In this way, the EAC's reasons for estranging, because they don't fit the overt abuse mould, are dismissed.
"...neither do we want to see a parent being continuously verbally abused by their AC. To put themselves in a position where they'll be walking on eggshells for fear of saying or doing the 'wrong' thing because they may never see their GC, or have that relationship taken from them."
Well, it is interesting that you use the expressions 'verbally abused' and 'walking on eggshells'.
As I recall, VioletSky asked Ladysu several times on another thread to detail what her son said to her that was abusive. Not just 'he was swearing and shouting', but the actual words. 'My EAC is verbally abusive to me' is a common refrain on this forum, yet rarely does anyone actually repeat the words their EAC says to them.
My mother, when I finally confronted her with my frustration and hurt over the way she treated me, heard only that I used the F word (once!) in the course of a sentence (^I said something like 'I'm tired of hearing x every f'ing time
you call me!'^) and used it as a shield against every other thing I said to her in that conversation. 'You swore at me,' she told me the next time I saw her. I didn't swear AT her, I simply swore, but she decided it was so offensive that she wouldn't listen to anything else I had to say.
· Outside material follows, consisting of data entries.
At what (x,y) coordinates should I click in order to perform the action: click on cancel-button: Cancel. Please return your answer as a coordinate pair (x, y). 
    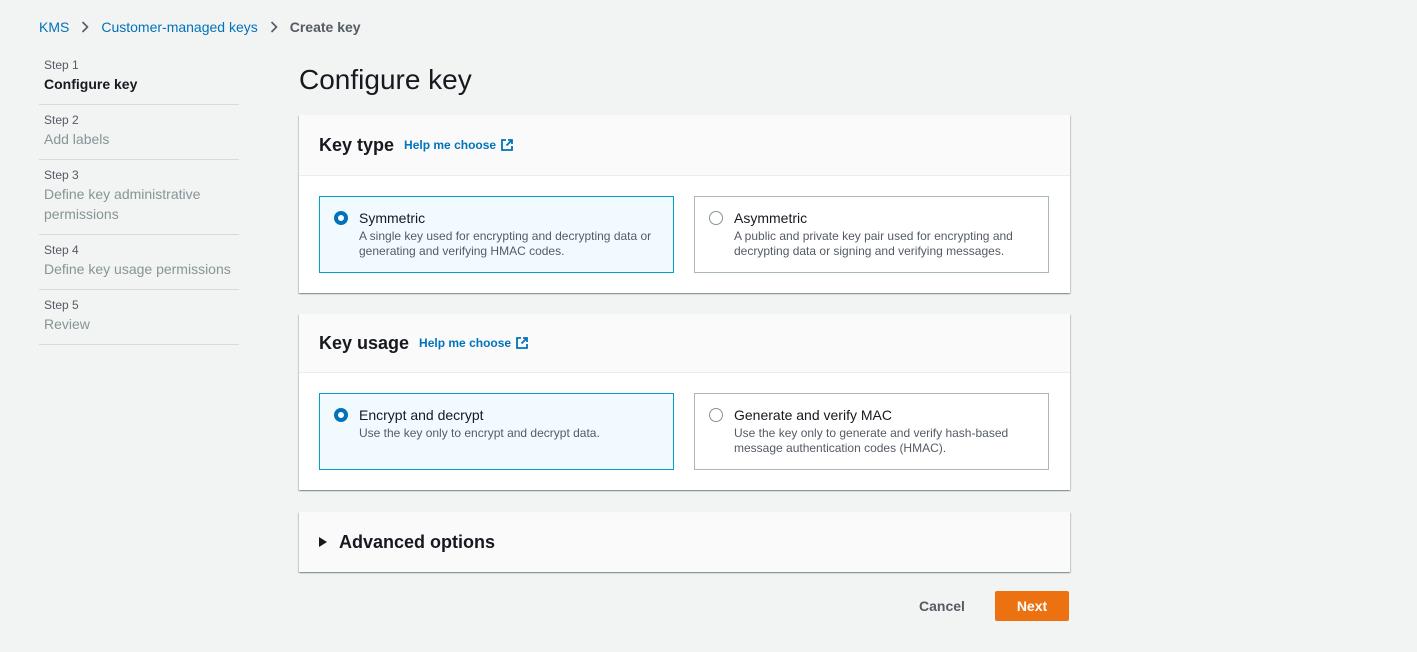
    Looking at the image, I should click on (942, 606).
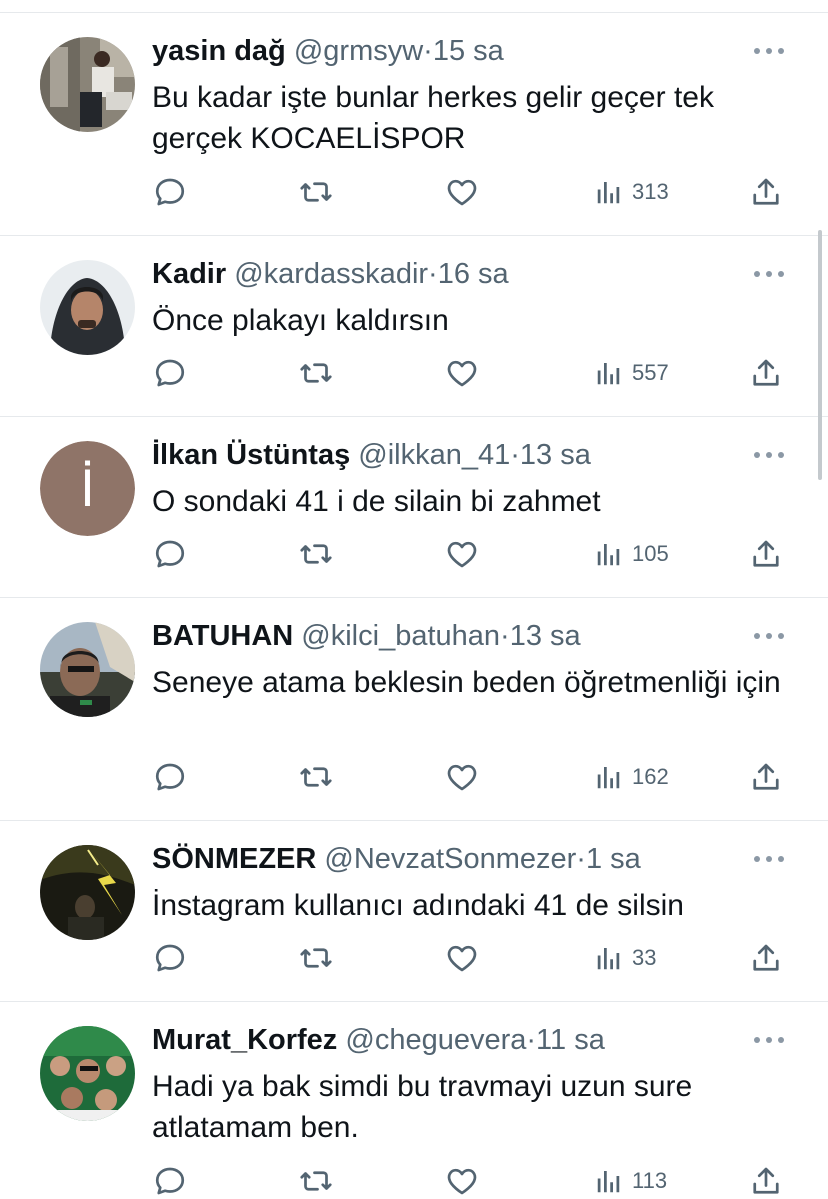 The width and height of the screenshot is (828, 1199). Describe the element at coordinates (358, 51) in the screenshot. I see `user-handle: @grmsyw` at that location.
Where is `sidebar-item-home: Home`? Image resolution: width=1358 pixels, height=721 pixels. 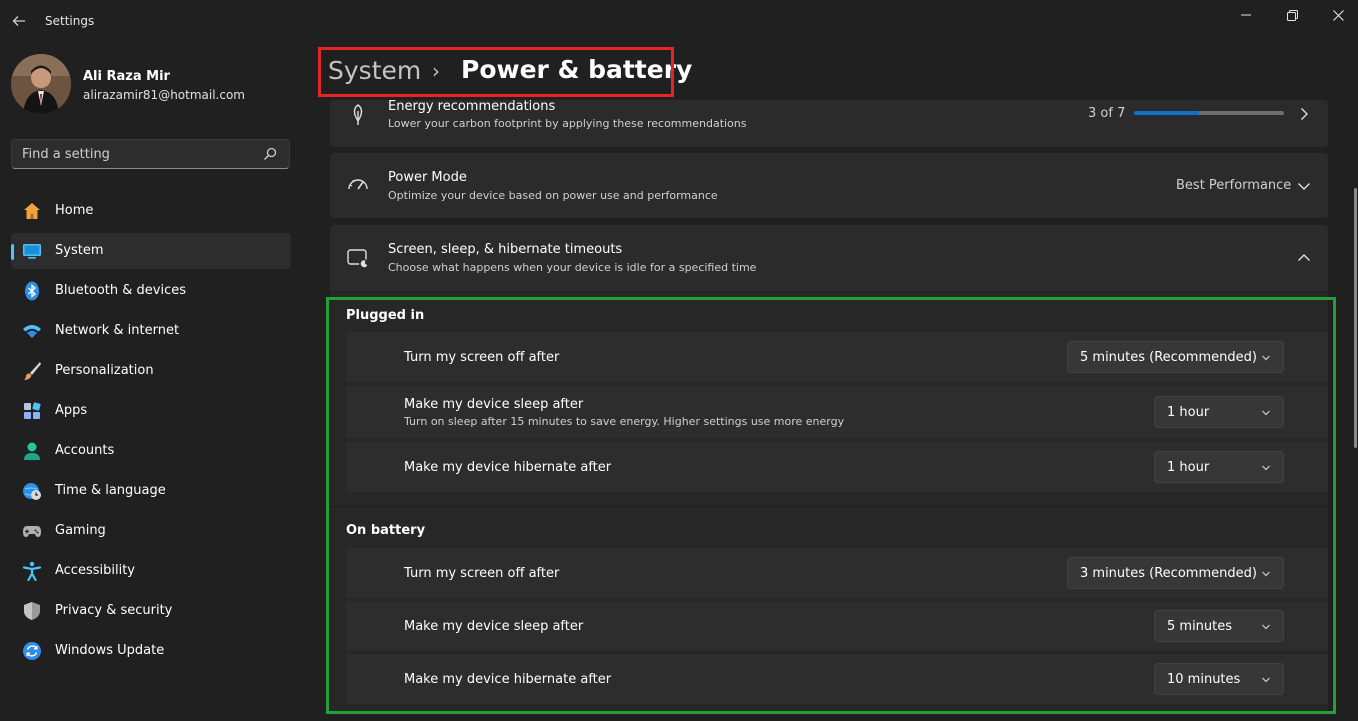
sidebar-item-home: Home is located at coordinates (151, 211).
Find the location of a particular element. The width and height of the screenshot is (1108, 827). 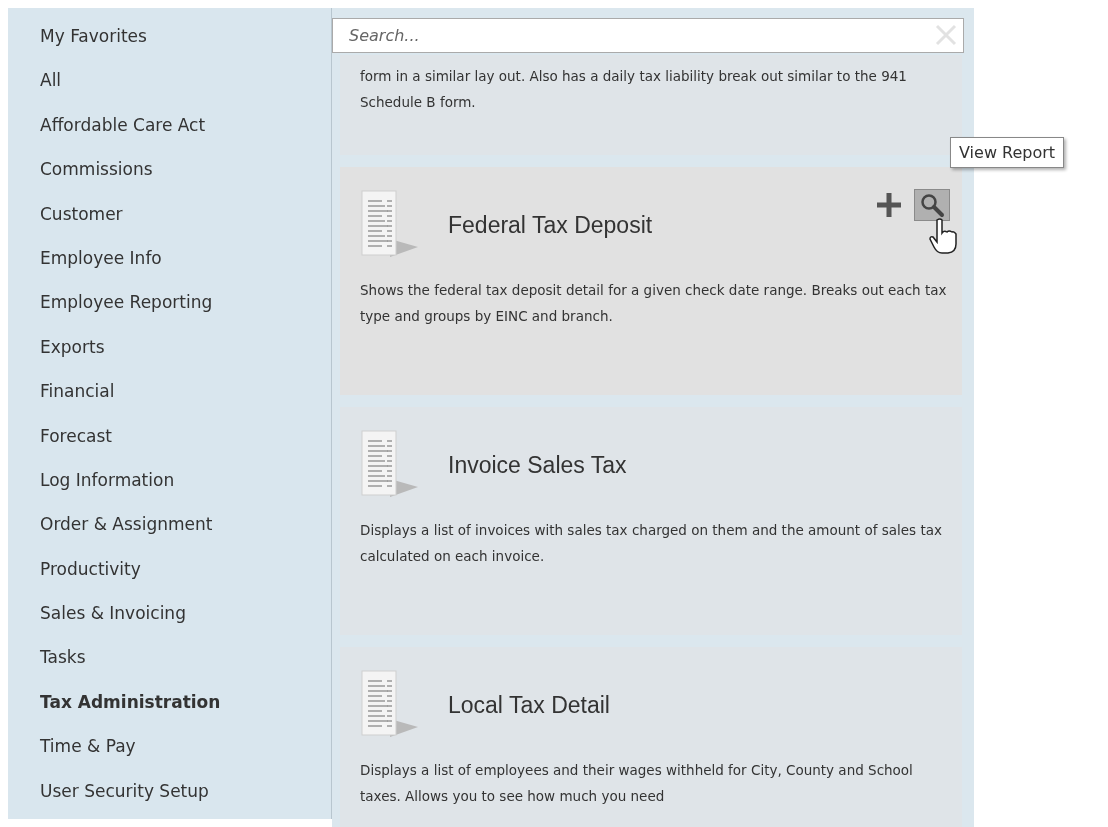

report-description: Shows the federal tax deposit detail for a given check date range. Breaks out each tax type and groups by EINC and branch. is located at coordinates (654, 304).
I read an interesting analysis of the phrase 'walking on eggshells' as used by EPs:
Parents who try to reconcile with their estranged adult children often describe themselves as "walking on eggshells." Their children make all the rules, blow up at random. They don't accept invitations enough, offer invitations enough, call enough, text enough, visit enough. The parents feel they're "begging for scraps." Eventually—after a few years, a few months, a few visits, a single visit—the parents back out of the relationship and tell the children they're willing to reconcile only on their own terms. As one mother said recently, "I am coming to realise that they don't want a normal family relationship with us. They want us to know our place and for the entire thing to be run on their terms. [....] So I've decided that we're not playing their games. They want to connect or they don't."
I will leave that to be taken as you wish.